Exact repetition of the data is the whole task.

Collected data
────────

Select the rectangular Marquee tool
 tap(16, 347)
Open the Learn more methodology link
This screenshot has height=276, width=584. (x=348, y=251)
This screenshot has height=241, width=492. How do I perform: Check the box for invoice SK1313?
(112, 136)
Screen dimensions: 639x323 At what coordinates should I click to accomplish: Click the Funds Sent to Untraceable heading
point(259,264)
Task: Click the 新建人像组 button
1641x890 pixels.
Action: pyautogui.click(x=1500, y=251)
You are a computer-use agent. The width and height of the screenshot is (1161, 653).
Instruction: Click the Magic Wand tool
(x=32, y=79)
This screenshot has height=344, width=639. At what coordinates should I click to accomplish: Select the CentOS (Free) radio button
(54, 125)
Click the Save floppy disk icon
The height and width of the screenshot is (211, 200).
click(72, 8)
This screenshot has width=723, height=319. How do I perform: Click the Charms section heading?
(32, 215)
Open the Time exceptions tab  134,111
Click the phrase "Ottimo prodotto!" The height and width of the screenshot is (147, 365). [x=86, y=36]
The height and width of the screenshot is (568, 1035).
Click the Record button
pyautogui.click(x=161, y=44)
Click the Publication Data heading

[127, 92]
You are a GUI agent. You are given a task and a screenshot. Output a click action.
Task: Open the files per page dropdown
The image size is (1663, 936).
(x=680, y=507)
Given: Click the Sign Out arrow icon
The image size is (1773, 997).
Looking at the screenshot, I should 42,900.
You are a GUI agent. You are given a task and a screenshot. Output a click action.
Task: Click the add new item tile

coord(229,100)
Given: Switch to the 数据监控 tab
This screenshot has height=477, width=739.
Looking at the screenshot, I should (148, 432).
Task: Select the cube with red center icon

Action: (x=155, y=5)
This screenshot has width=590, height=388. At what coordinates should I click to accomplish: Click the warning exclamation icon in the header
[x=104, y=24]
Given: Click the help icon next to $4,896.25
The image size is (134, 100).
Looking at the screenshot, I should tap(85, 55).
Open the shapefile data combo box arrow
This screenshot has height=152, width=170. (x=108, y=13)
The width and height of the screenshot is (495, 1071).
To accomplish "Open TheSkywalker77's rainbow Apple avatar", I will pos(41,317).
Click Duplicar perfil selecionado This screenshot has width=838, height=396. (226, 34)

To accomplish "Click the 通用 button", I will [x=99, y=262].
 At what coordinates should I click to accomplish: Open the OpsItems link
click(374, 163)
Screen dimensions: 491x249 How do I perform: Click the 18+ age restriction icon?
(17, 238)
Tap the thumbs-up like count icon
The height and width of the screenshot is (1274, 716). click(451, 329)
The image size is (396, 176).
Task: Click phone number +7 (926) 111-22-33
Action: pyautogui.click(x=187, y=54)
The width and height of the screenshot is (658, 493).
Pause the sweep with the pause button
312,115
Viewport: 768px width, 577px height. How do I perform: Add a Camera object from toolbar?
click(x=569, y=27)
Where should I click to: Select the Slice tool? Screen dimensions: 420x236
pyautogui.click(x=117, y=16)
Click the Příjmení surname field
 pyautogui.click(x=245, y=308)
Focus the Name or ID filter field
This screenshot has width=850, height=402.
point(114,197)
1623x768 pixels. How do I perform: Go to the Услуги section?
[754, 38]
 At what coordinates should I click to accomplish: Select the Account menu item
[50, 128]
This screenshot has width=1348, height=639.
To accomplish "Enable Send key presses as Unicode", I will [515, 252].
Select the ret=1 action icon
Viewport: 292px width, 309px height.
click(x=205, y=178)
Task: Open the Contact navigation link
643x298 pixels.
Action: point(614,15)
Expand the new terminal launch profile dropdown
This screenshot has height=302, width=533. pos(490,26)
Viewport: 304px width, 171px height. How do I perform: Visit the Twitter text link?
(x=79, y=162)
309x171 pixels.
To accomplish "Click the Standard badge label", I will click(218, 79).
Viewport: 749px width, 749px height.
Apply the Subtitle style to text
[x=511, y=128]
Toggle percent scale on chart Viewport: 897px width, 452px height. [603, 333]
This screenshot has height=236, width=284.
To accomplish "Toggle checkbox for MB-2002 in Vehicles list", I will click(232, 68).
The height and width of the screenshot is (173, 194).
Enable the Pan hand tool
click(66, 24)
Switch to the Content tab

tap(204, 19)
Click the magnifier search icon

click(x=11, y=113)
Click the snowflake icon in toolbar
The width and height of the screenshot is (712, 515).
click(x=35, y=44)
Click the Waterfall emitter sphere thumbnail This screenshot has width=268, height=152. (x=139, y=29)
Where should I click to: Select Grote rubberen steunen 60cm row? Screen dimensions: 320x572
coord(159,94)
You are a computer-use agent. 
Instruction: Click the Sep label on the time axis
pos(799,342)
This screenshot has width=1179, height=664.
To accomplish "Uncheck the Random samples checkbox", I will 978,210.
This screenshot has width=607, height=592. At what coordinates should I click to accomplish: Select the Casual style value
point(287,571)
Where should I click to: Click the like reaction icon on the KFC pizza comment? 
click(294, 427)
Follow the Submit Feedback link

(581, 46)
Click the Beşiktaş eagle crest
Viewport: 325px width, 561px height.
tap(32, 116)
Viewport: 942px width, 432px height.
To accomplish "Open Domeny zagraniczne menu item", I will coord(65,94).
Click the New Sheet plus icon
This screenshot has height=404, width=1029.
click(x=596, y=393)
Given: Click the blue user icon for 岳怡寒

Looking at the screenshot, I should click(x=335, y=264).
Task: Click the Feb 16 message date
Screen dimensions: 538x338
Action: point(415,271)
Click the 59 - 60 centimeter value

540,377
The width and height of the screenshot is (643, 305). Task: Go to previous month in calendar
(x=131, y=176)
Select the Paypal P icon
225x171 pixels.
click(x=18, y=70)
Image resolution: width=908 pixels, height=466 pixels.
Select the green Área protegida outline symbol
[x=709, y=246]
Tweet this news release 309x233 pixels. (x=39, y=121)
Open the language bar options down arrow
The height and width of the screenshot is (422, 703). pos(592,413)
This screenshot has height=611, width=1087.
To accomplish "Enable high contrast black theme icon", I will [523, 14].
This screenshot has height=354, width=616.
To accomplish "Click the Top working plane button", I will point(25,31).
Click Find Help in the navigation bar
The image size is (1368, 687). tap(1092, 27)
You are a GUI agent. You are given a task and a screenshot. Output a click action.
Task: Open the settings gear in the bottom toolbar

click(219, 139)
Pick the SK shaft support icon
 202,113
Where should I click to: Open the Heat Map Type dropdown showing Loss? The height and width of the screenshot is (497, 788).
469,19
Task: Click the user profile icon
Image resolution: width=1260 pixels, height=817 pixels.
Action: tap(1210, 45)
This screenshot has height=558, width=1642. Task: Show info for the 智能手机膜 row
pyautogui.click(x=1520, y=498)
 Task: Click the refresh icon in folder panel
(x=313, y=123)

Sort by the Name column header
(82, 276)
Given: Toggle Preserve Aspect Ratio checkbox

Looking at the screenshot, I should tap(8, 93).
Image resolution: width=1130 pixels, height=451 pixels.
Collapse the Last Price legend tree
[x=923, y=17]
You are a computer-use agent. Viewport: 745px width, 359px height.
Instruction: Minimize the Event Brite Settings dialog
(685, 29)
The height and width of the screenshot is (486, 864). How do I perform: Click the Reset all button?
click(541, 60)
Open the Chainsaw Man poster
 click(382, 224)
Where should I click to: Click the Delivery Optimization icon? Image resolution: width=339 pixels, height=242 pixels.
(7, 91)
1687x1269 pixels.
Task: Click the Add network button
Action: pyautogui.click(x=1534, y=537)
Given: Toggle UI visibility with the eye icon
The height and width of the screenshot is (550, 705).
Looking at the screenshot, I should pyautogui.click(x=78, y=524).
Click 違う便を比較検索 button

────────

Solution to the problem:
Select the rectangular Marquee tool
 tap(16, 347)
Open the Learn more methodology link
This screenshot has height=276, width=584. (x=348, y=251)
This screenshot has height=241, width=492. How do I perform: Check the box for invoice SK1313?
(112, 136)
Screen dimensions: 639x323 At what coordinates should I click to accomplish: Click the Funds Sent to Untraceable heading
point(259,264)
Task: Click the 新建人像组 button
1641x890 pixels.
Action: pyautogui.click(x=1500, y=251)
You are a computer-use agent. The width and height of the screenshot is (1161, 653).
Instruction: Click the Magic Wand tool
(x=32, y=79)
This screenshot has height=344, width=639. At what coordinates should I click to accomplish: Select the CentOS (Free) radio button
(54, 125)
Click the Save floppy disk icon
The height and width of the screenshot is (211, 200).
click(72, 8)
This screenshot has width=723, height=319. How do I perform: Click the Charms section heading?
(32, 215)
Open the Time exceptions tab  134,111
Click the phrase "Ottimo prodotto!" The height and width of the screenshot is (147, 365). [x=86, y=36]
The height and width of the screenshot is (568, 1035).
Click the Record button
pyautogui.click(x=161, y=44)
Click the Publication Data heading

[127, 92]
You are a GUI agent. You are given a task and a screenshot. Output a click action.
Task: Open the files per page dropdown
The image size is (1663, 936).
(x=680, y=507)
Given: Click the Sign Out arrow icon
The image size is (1773, 997).
Looking at the screenshot, I should 42,900.
You are a GUI agent. You are given a task and a screenshot. Output a click action.
Task: Click the add new item tile

coord(229,100)
Given: Switch to the 数据监控 tab
This screenshot has height=477, width=739.
Looking at the screenshot, I should (148, 432).
Task: Select the cube with red center icon

Action: (x=155, y=5)
This screenshot has width=590, height=388. At what coordinates should I click to accomplish: Click the warning exclamation icon in the header
[x=104, y=24]
Given: Click the help icon next to $4,896.25
The image size is (134, 100).
Looking at the screenshot, I should tap(85, 55).
Open the shapefile data combo box arrow
This screenshot has height=152, width=170. (x=108, y=13)
The width and height of the screenshot is (495, 1071).
To accomplish "Open TheSkywalker77's rainbow Apple avatar", I will pos(41,317).
Click Duplicar perfil selecionado This screenshot has width=838, height=396. (226, 34)

To accomplish "Click the 通用 button", I will [x=99, y=262].
 At what coordinates should I click to accomplish: Open the OpsItems link
click(374, 163)
Screen dimensions: 491x249 How do I perform: Click the 18+ age restriction icon?
(17, 238)
Tap the thumbs-up like count icon
The height and width of the screenshot is (1274, 716). click(451, 329)
The image size is (396, 176).
Task: Click phone number +7 (926) 111-22-33
Action: pyautogui.click(x=187, y=54)
The width and height of the screenshot is (658, 493).
Pause the sweep with the pause button
312,115
Viewport: 768px width, 577px height. How do I perform: Add a Camera object from toolbar?
click(x=569, y=27)
Where should I click to: Select the Slice tool? Screen dimensions: 420x236
pyautogui.click(x=117, y=16)
Click the Příjmení surname field
 pyautogui.click(x=245, y=308)
Focus the Name or ID filter field
This screenshot has width=850, height=402.
point(114,197)
1623x768 pixels. How do I perform: Go to the Услуги section?
[754, 38]
 At what coordinates should I click to accomplish: Select the Account menu item
[50, 128]
This screenshot has width=1348, height=639.
To accomplish "Enable Send key presses as Unicode", I will [515, 252].
Select the ret=1 action icon
Viewport: 292px width, 309px height.
click(x=205, y=178)
Task: Open the Contact navigation link
643x298 pixels.
Action: point(614,15)
Expand the new terminal launch profile dropdown
This screenshot has height=302, width=533. pos(490,26)
Viewport: 304px width, 171px height. How do I perform: Visit the Twitter text link?
(x=79, y=162)
309x171 pixels.
To accomplish "Click the Standard badge label", I will click(218, 79).
Viewport: 749px width, 749px height.
Apply the Subtitle style to text
[x=511, y=128]
Toggle percent scale on chart Viewport: 897px width, 452px height. [603, 333]
This screenshot has height=236, width=284.
To accomplish "Toggle checkbox for MB-2002 in Vehicles list", I will click(232, 68).
The height and width of the screenshot is (173, 194).
Enable the Pan hand tool
click(66, 24)
Switch to the Content tab

tap(204, 19)
Click the magnifier search icon

click(x=11, y=113)
Click the snowflake icon in toolbar
The width and height of the screenshot is (712, 515).
click(x=35, y=44)
Click the Waterfall emitter sphere thumbnail This screenshot has width=268, height=152. (x=139, y=29)
Where should I click to: Select Grote rubberen steunen 60cm row? Screen dimensions: 320x572
coord(159,94)
You are a computer-use agent. 
Instruction: Click the Sep label on the time axis
pos(799,342)
This screenshot has width=1179, height=664.
To accomplish "Uncheck the Random samples checkbox", I will 978,210.
This screenshot has width=607, height=592. At what coordinates should I click to accomplish: Select the Casual style value
point(287,571)
Where should I click to: Click the like reaction icon on the KFC pizza comment? 
click(294, 427)
Follow the Submit Feedback link

(581, 46)
Click the Beşiktaş eagle crest
Viewport: 325px width, 561px height.
tap(32, 116)
Viewport: 942px width, 432px height.
To accomplish "Open Domeny zagraniczne menu item", I will coord(65,94).
Click the New Sheet plus icon
This screenshot has height=404, width=1029.
click(x=596, y=393)
Given: Click the blue user icon for 岳怡寒

Looking at the screenshot, I should click(x=335, y=264).
Task: Click the Feb 16 message date
Screen dimensions: 538x338
Action: point(415,271)
Click the 59 - 60 centimeter value

540,377
The width and height of the screenshot is (643, 305). Task: Go to previous month in calendar
(x=131, y=176)
Select the Paypal P icon
225x171 pixels.
click(x=18, y=70)
Image resolution: width=908 pixels, height=466 pixels.
Select the green Área protegida outline symbol
[x=709, y=246]
Tweet this news release 309x233 pixels. (x=39, y=121)
Open the language bar options down arrow
The height and width of the screenshot is (422, 703). pos(592,413)
This screenshot has height=611, width=1087.
To accomplish "Enable high contrast black theme icon", I will [523, 14].
This screenshot has height=354, width=616.
To accomplish "Click the Top working plane button", I will point(25,31).
Click Find Help in the navigation bar
The image size is (1368, 687). tap(1092, 27)
You are a GUI agent. You are given a task and a screenshot. Output a click action.
Task: Open the settings gear in the bottom toolbar

click(219, 139)
Pick the SK shaft support icon
 202,113
Where should I click to: Open the Heat Map Type dropdown showing Loss? The height and width of the screenshot is (497, 788).
469,19
Task: Click the user profile icon
Image resolution: width=1260 pixels, height=817 pixels.
Action: tap(1210, 45)
This screenshot has height=558, width=1642. Task: Show info for the 智能手机膜 row
pyautogui.click(x=1520, y=498)
 Task: Click the refresh icon in folder panel
(x=313, y=123)

Sort by the Name column header
(82, 276)
Given: Toggle Preserve Aspect Ratio checkbox

Looking at the screenshot, I should tap(8, 93).
Image resolution: width=1130 pixels, height=451 pixels.
Collapse the Last Price legend tree
[x=923, y=17]
You are a computer-use agent. Viewport: 745px width, 359px height.
Instruction: Minimize the Event Brite Settings dialog
(685, 29)
The height and width of the screenshot is (486, 864). How do I perform: Click the Reset all button?
click(541, 60)
Open the Chainsaw Man poster
 click(382, 224)
Where should I click to: Click the Delivery Optimization icon? Image resolution: width=339 pixels, height=242 pixels.
(7, 91)
1687x1269 pixels.
Task: Click the Add network button
Action: pyautogui.click(x=1534, y=537)
Given: Toggle UI visibility with the eye icon
The height and width of the screenshot is (550, 705).
Looking at the screenshot, I should pyautogui.click(x=78, y=524).
Click 違う便を比較検索 button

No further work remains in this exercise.